The technology works a lot better than it used to, and it's easier to integrate into applications. If you develop for Android or iOS, you can easily hook into the APIs for speech recognition. But speech recognition doesn't begin and end with simple speech-to-text and voice commands.
Understanding the intent of the search is a very contextual task, especially with spoken language. Moreover, people tend to use more words in natural spoken language than when they are confronted with a search bar. There are more "noise words" in spoken language than in a normal textual search.
These are significant AI challenges. But as we overcome the context problem, developers will learn that more can be done with voice than with text. Emotional context will play a role. If you're looking for a gas station, do you want the cheapest one or the closest one? The emotive content of your voice could imply that. Sure, you might clarify, but you might not have to.
Your talkative future
The voice-driven epoch isn't about search alone. It will affect the entire way we interact with computers. In the not-too-distant future, keyboards will be considered "quaint," as Scotty famously described them in "Star Trek IV."
But that shift also demands a whole new UI. Here's an ancient illustration of what I mean: When Windows 95 came out, IBM had integrated voice commands into its PCs. At the time, I was working as a salesperson at Office Depot, and it quickly became apparent how impractical voice commands were.
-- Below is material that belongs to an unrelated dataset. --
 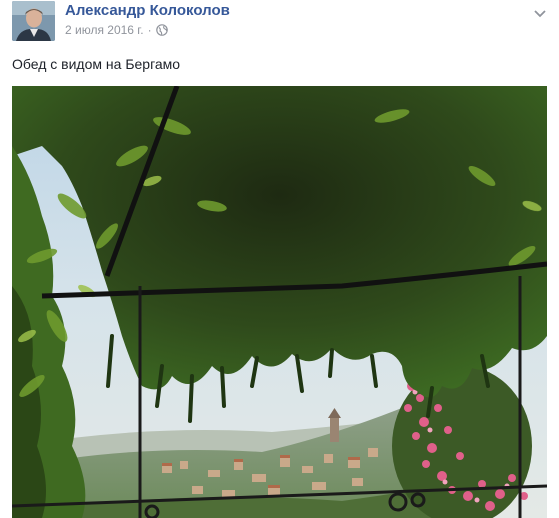 What do you see at coordinates (540, 12) in the screenshot?
I see `chevron-down-icon` at bounding box center [540, 12].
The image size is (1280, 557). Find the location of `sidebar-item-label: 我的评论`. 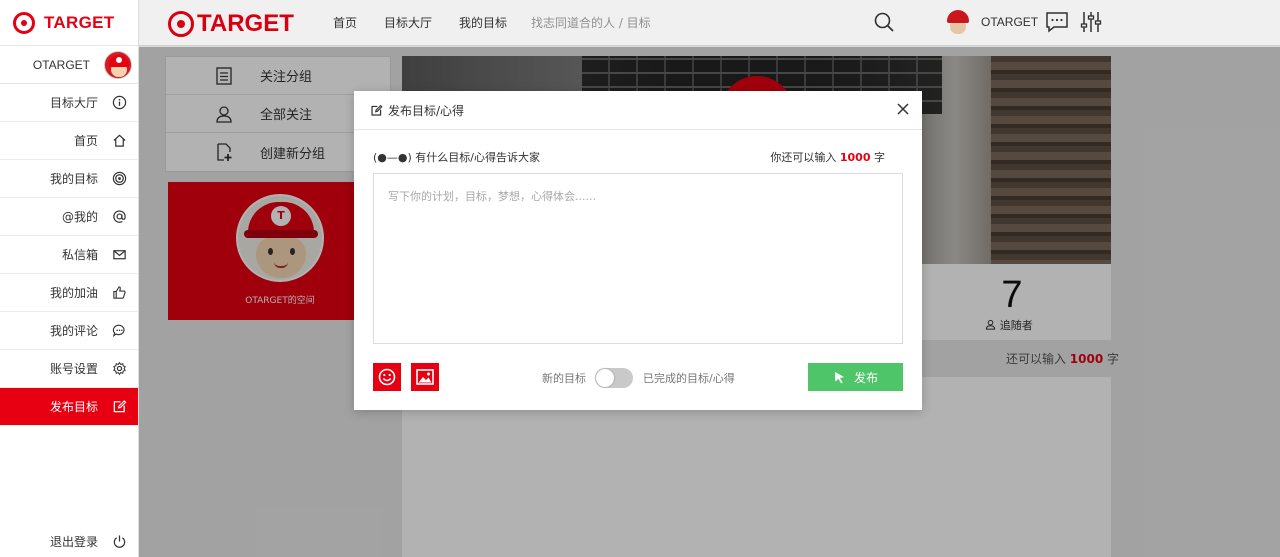

sidebar-item-label: 我的评论 is located at coordinates (74, 331).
The windowed interface didn't lend itself to this form of interaction at all.
I mean, how the hell do you move a window out of the way of another window and resize them both to fit on the screen in an efficient manner with voice commands? You don't. You ditch those windows (and probably Windows) altogether. A voice-driven UI doesn't use the same motifs. You never see a windowed interface on "Star Trek."
Speaking of "Star Trek," when people start coding or doing something technical, they always switch to a tactile interface (OK, not exactly tactile -- it looks more like a microwave keyboard overlaid with art nouveau renderings of a circuit board). But is the regression to "typing" necessary? True, I can't imagine using a voice interface to code in Scala. Maybe new languages (devoid of parenthesis, unlike Scala -- and my articles) will be developed that are specially suited to voice.
Websites surely won't look the same and will offer new navigation paradigms. You'll say "show me deals on shoes," and what you get back will probably be better organized and more contextually sensitive than your average website ("deals" && "shoes"). Moreover, I won't want to scroll or say "next page" a lot, so the interactions will have to be personalized. The system should already know I want men's shoes and I don't want hard-heeled shoes due to my Achilles' tendonitis. Maybe it knows I prefer dark colors. Maybe I told it or maybe it analyzed my behavior.
Is this a website at all? Sure, if I'm shoe shopping, I'll want a visual representation, but if I'm talking maybe the machine is talking back. Maybe it shows me shoes, then asks: "Are you looking for a particular type of shoe? What purpose are these shoes for? Are you wearing them hiking or to a party?"
The era of voice search will change everything from how we interact with machines to how we code. Many of the technologies we need are already available to us today, while others are yet to be invented. The effect on user interfaces could be more profound than the switch from punch cards to keyboards.
This sweeping change won't come all at once. Today isn't the day to throw out your keyboard. But it might be the day to start thinking about redesigning your website to be truly voice-accessible.